**Passage provided:**
↓

Gilbert said he believes a lot of people just don’t see that connectivity.

“They think ‘No harm in just tossing this one Styrofoam cup out,’ and people don’t realize it’s a long chain,” he said.

Current Problems recognizes the need for what Llinas calls “watershed awareness.” 

The organization’s founders focused on teaching North Floridians that they are upstream neighbors to entire communities across Florida and to convey a responsibility to those communities, she said. 

The public’s attitudes about coastal issues like the algae blooms in Eastern Florida don’t take into account how “that starts in our streams, that starts in our waterways and our backyards,” she added. 

These issues are bigger than just individual actions, Llinas said. 

Llinas leads the organization with what she calls a sustainability mindset that uses programming and education to address the systemic conditions, not just their environmental outcomes, that feed pollution into the water in the first place. 

In a single cleanup, finding dozens of plastic bottles and Styrofoam cups comes as no surprise, but neither does a half-submerged shopping cart. The objects that are dragged from the water range in size, shape and material and are all carefully cataloged by Llinas. 

Current Problems uses this data to partner with public and private organizations across the 19 counties it services to bolster the availability of local resources. Its efforts to offer responsible disposal options range from proposing new recycling bin placements to initiating tire reclamation events.

Public education initiatives, Alachua County officials emphasize, are crucial for reducing water pollution. 

“You get ahead of the curve by educating,” Gilbert said.

↑

**Supplied material:**

↓

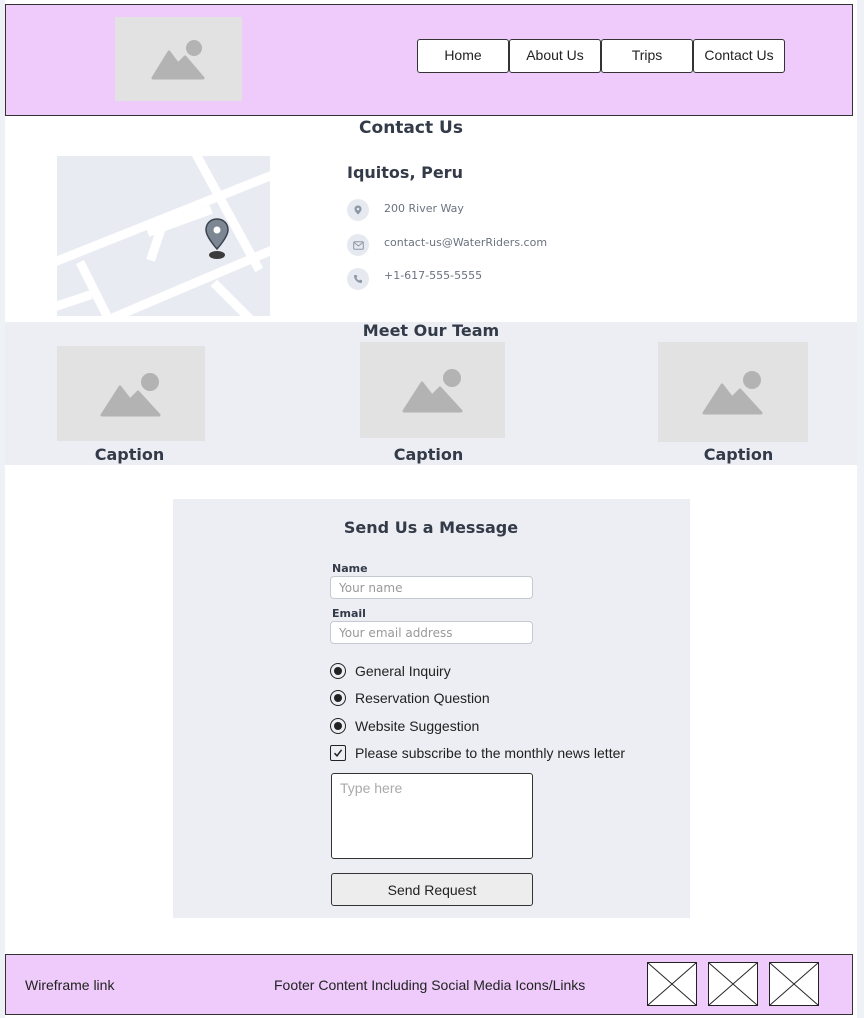 The height and width of the screenshot is (1018, 864). Describe the element at coordinates (70, 985) in the screenshot. I see `wireframe-link: Wireframe link` at that location.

↑

**Required actions:**
**a)** From the passage on Current Problems above, list every object the passage says turns up in a single cleanup.
**b)** Reproduce the part of the passage on Current Problems above starting with "In a single" and going on through "reducing water pollution.".

**Responses by item number:**
**a)**
- Plastic bottles
- Styrofoam cups
- A half-submerged shopping cart

**b)**
In a single cleanup, finding dozens of plastic bottles and Styrofoam cups comes as no surprise, but neither does a half-submerged shopping cart. The objects that are dragged from the water range in size, shape and material and are all carefully cataloged by Llinas. 

Current Problems uses this data to partner with public and private organizations across the 19 counties it services to bolster the availability of local resources. Its efforts to offer responsible disposal options range from proposing new recycling bin placements to initiating tire reclamation events.

Public education initiatives, Alachua County officials emphasize, are crucial for reducing water pollution.